To be specific the view I am arguing against goes something like:
Inside a human being is a set of apriori terminal values (as opposed to say, terminal reward signals which create values within-lifetime based on the environment) which are unfolded during the humans lifetime. These values generalize to modernity because there is clever machinery in the human which can stretch these values over such a wide array of conceptual objects that modernity does not yet exit the region of validity for the fixed prior. If we could extract this machinery and get it into a machine then we could steer superintelligence with it and alignment would be solved.
I think this is a common view, which is both wrong on its own and actually noncanonical to Yudkowsky’s viewpoint (which I bring up because I figure you might think I’m moving the goalposts, but Bostrom 2014 puts the goalposts around here and Yudkowsky seems to have disagreed with it since at least 2015, so at worst shortly after the book came out but I’m fairly sure before). It is important to be aware of this because if this is your mental model of the alignment problem you will mostly have non-useful thoughts about it.
I think the reality is more like humans have a set of sensory hardware tied to intrinsic reward signals and these reward signals are conceptually shallow, but get used to bootstrap a more complex value ontology that ends up bottoming out in things nobody would actually endorse as their terminal values like “staying warm” or “digesting an appropriate amount of calcium” in the sense that they would like all the rest of eternity to consist of being kept in a womb which provides these things for them.
I don’t think the kind of “native” generalization from a fixed distribution I’m talking about there exists, it’s kind of a phenomenal illusion because it feels that way from the inside but almost certainly isn’t how it works. Rather humans generalize their values through institutional processes to collapse uncertainty by e.g. sampling a judicial ruling and then people update on the ruling with new social norms as a platform for further discourse and collapse of uncertainty as novel situations arise.

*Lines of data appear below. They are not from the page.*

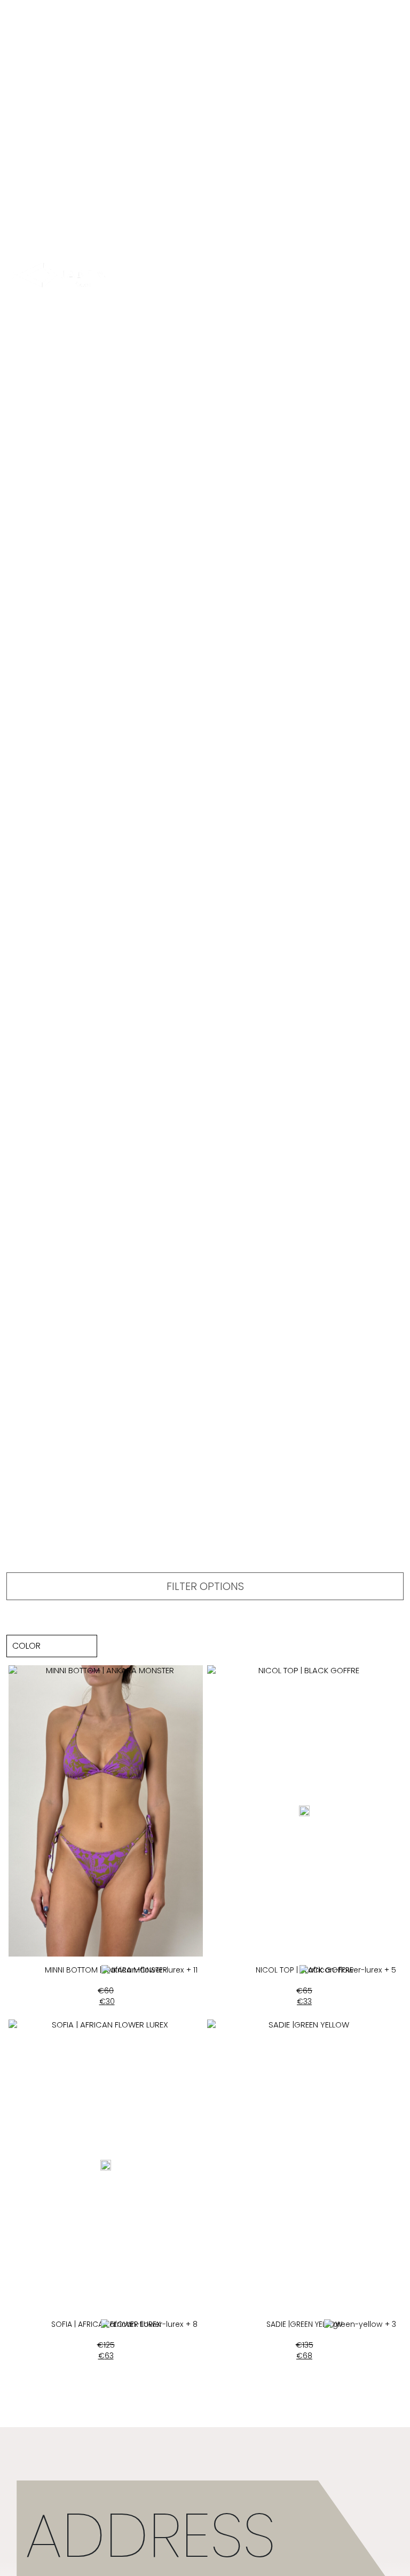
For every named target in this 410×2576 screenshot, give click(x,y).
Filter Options (205, 1586)
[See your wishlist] (304, 275)
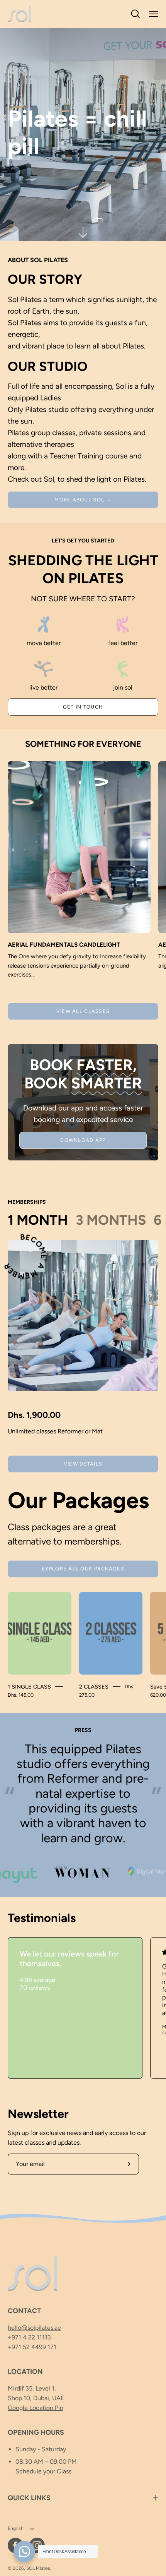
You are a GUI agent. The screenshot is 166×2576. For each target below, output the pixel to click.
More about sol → (82, 500)
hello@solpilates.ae (34, 2327)
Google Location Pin (35, 2407)
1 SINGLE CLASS (29, 1686)
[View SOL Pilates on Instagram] (37, 2545)
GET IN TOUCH (83, 707)
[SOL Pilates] (19, 14)
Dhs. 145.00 (21, 1695)
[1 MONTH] (83, 1315)
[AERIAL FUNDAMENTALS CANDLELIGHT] (79, 847)
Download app (82, 1140)
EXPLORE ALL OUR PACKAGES (83, 1569)
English (16, 2528)
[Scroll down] (83, 232)
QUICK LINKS (29, 2498)
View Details (83, 1464)
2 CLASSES (93, 1686)
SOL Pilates (38, 2568)
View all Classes (83, 1011)
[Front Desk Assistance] (24, 2551)
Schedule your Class (43, 2471)
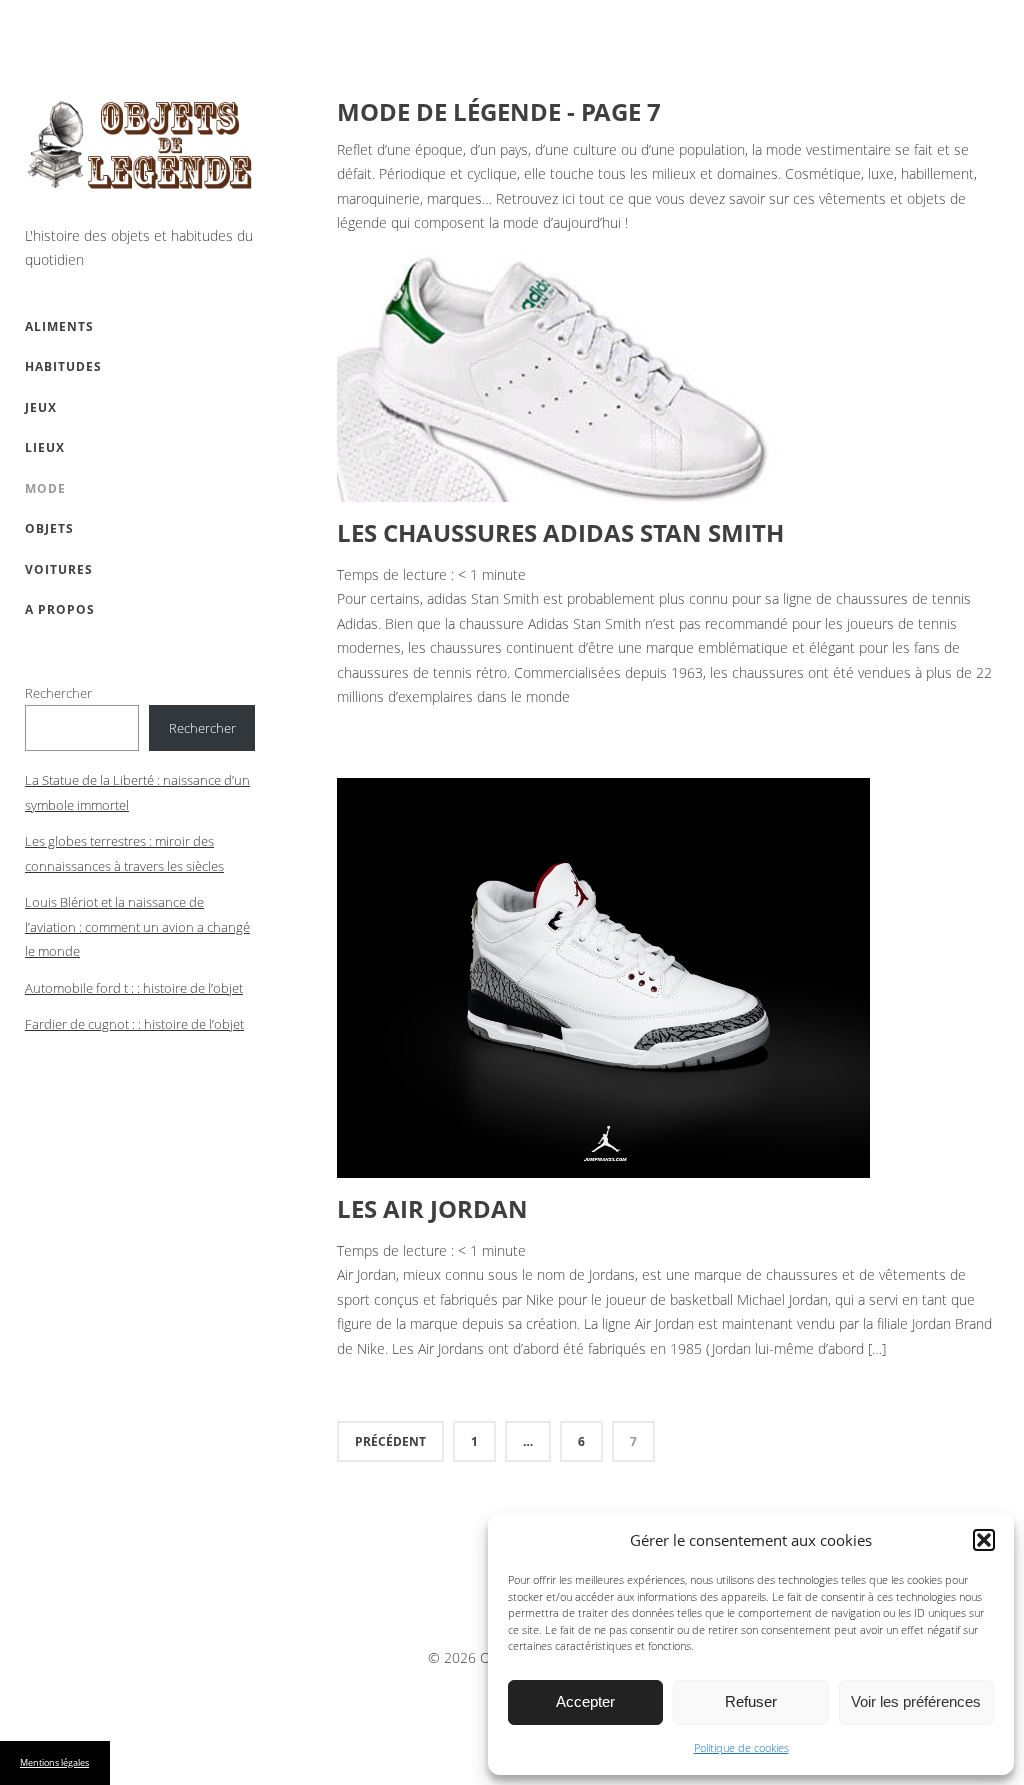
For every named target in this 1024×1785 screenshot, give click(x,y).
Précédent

Or in the case of something like music, which does seem to work from a fixed set of intrinsic value heuristics, the actual kinds of music which gets expressed in practice within the space of music relies on the existing corpus of music that people are used to. Supposedly early rock and roll shows caused riots, which seems unimaginable now. What happens is people get used to a certain kind of music, then some musicians begin cultivating a new kind of music on the edge of the existing distribution using their general quality heuristics at the edge of what is recognizable to them. This works because the k-complexity of the heuristics you judge the music with is smaller and therefore fits more times into a redundant encoding than actual pieces of music so as you go out of distribution (functionally similar to applying a noise pass to the representation) your ability to recognize something interesting degrades more slowly than your ability to generate interesting music-shaped things. So you correct the errors to denoise a new kind of music into existence and move the center of the distribution by adding it to the cultural corpus.
What would it look like for a human (/coherently acting human collective) to (“natively”?) generalize their values out of distribution?

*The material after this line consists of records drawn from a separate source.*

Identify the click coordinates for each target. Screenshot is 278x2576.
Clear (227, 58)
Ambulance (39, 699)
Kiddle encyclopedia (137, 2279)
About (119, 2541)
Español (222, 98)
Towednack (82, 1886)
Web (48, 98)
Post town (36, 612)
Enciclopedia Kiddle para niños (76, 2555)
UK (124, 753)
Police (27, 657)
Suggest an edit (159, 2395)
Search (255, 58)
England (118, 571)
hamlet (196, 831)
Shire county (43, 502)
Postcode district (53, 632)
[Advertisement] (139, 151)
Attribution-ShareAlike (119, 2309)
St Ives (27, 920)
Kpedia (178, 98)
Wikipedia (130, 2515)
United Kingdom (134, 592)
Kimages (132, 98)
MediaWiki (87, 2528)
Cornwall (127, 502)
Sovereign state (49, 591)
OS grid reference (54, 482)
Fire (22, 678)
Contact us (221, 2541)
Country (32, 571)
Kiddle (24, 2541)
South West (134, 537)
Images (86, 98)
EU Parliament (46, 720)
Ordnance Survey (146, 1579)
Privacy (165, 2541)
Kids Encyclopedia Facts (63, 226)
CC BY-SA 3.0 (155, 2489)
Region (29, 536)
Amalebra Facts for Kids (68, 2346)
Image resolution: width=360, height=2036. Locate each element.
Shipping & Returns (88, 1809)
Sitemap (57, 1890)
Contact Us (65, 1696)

To be specific the view I am arguing against goes something like:
Inside a human being is a set of apriori terminal values (as opposed to say, terminal reward signals which create values within-lifetime based on the environment) which are unfolded during the humans lifetime. These values generalize to modernity because there is clever machinery in the human which can stretch these values over such a wide array of conceptual objects that modernity does not yet exit the region of validity for the fixed prior. If we could extract this machinery and get it into a machine then we could steer superintelligence with it and alignment would be solved.
I think this is a common view, which is both wrong on its own and actually noncanonical to Yudkowsky’s viewpoint (which I bring up because I figure you might think I’m moving the goalposts, but Bostrom 2014 puts the goalposts around here and Yudkowsky seems to have disagreed with it since at least 2015, so at worst shortly after the book came out but I’m fairly sure before). It is important to be aware of this because if this is your mental model of the alignment problem you will mostly have non-useful thoughts about it.

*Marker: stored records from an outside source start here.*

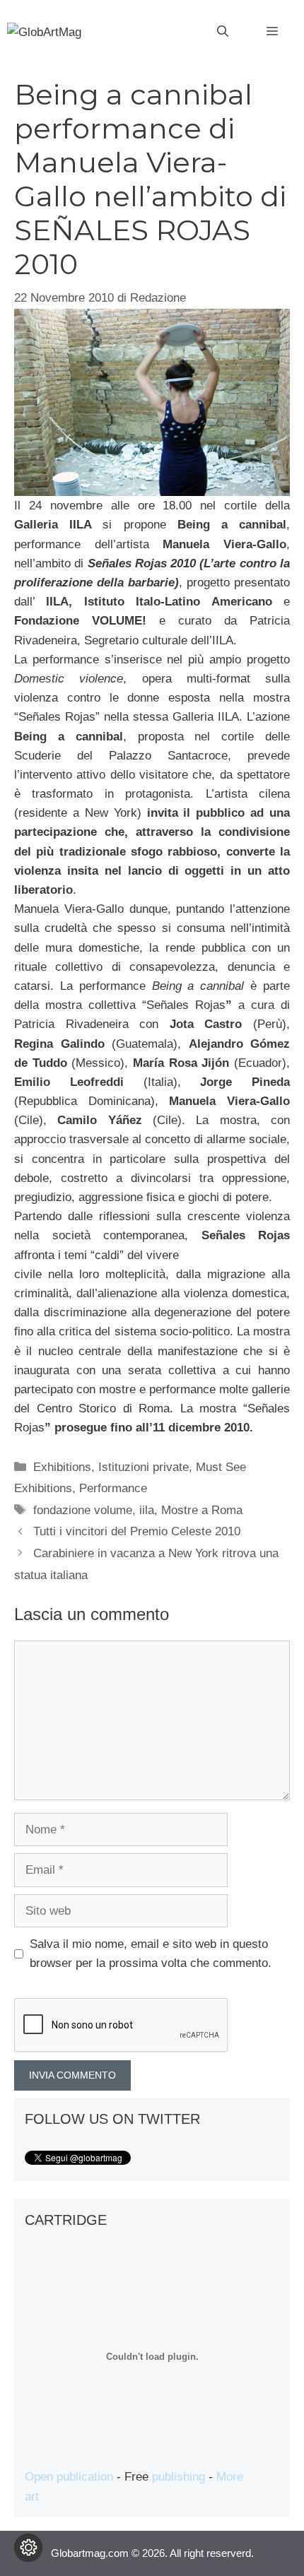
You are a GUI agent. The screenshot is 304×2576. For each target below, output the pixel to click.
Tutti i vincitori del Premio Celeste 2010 (136, 1531)
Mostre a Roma (201, 1510)
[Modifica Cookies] (28, 2548)
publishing (178, 2476)
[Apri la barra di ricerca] (222, 31)
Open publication (69, 2476)
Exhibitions (62, 1467)
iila (146, 1510)
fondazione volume (82, 1510)
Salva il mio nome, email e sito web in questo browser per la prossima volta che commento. (150, 1953)
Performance (113, 1488)
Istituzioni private (143, 1467)
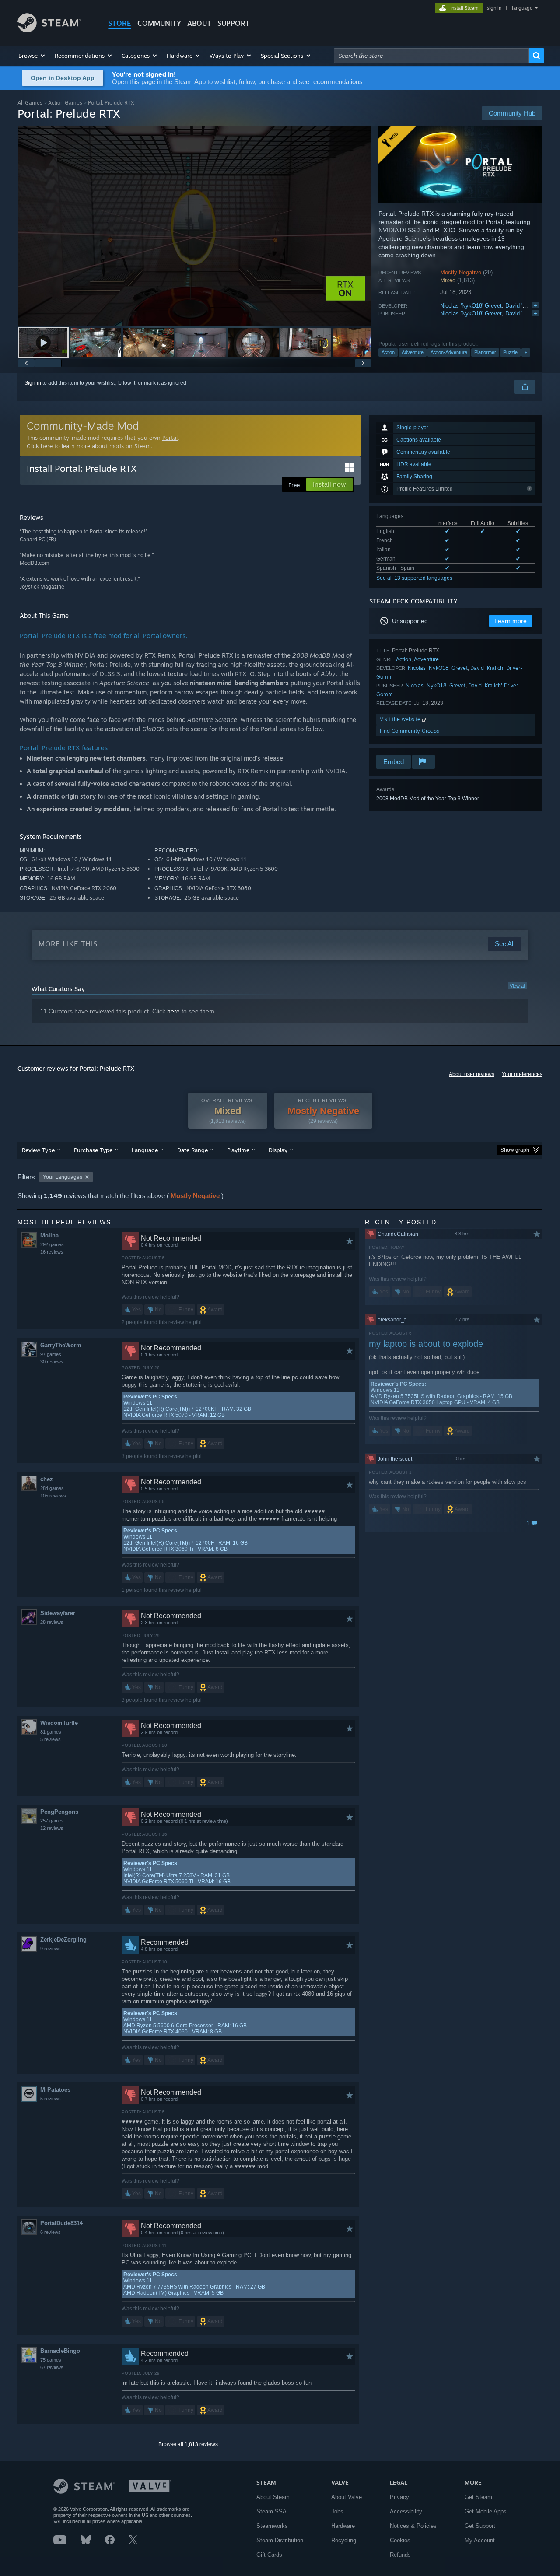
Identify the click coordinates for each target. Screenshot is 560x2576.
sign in (494, 8)
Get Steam (478, 2497)
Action (388, 352)
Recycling (343, 2540)
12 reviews (51, 1828)
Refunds (400, 2554)
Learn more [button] (510, 620)
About (199, 23)
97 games (50, 1354)
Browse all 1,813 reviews (188, 2444)
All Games (30, 102)
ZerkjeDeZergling (63, 1939)
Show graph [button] (514, 1150)
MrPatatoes (55, 2089)
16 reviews (51, 1252)
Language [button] (145, 1149)
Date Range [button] (192, 1149)
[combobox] (431, 55)
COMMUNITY (159, 23)
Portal (170, 437)
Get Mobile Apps (486, 2511)
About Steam (273, 2497)
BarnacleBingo (60, 2351)
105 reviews (53, 1495)
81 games (50, 1732)
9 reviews (50, 1948)
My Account (480, 2540)
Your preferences (522, 1074)
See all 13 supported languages (414, 578)
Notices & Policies (413, 2526)
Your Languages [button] (62, 1177)
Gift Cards (269, 2554)
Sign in (32, 383)
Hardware (343, 2526)
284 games (52, 1488)
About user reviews (471, 1074)
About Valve (346, 2497)
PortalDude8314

I think the reality is more like humans have a set of sensory hardware tied to intrinsic reward signals and these reward signals are conceptually shallow, but get used to bootstrap a more complex value ontology that ends up bottoming out in things nobody would actually endorse as their terminal values like “staying warm” or “digesting an appropriate amount of calcium” in the sense that they would like all the rest of eternity to consist of being kept in a womb which provides these things for them.
I don’t think the kind of “native” generalization from a fixed distribution I’m talking about there exists, it’s kind of a phenomenal illusion because it feels that way from the inside but almost certainly isn’t how it works. Rather humans generalize their values through institutional processes to collapse uncertainty by e.g. sampling a judicial ruling and then people update on the ruling with new social norms as a platform for further discourse and collapse of uncertainty as novel situations arise.
Or in the case of something like music, which does seem to work from a fixed set of intrinsic value heuristics, the actual kinds of music which gets expressed in practice within the space of music relies on the existing corpus of music that people are used to. Supposedly early rock and roll shows caused riots, which seems unimaginable now. What happens is people get used to a certain kind of music, then some musicians begin cultivating a new kind of music on the edge of the existing distribution using their general quality heuristics at the edge of what is recognizable to them. This works because the k-complexity of the heuristics you judge the music with is smaller and therefore fits more times into a redundant encoding than actual pieces of music so as you go out of distribution (functionally similar to applying a noise pass to the representation) your ability to recognize something interesting degrades more slowly than your ability to generate interesting music-shaped things. So you correct the errors to denoise a new kind of music into existence and move the center of the distribution by adding it to the cultural corpus.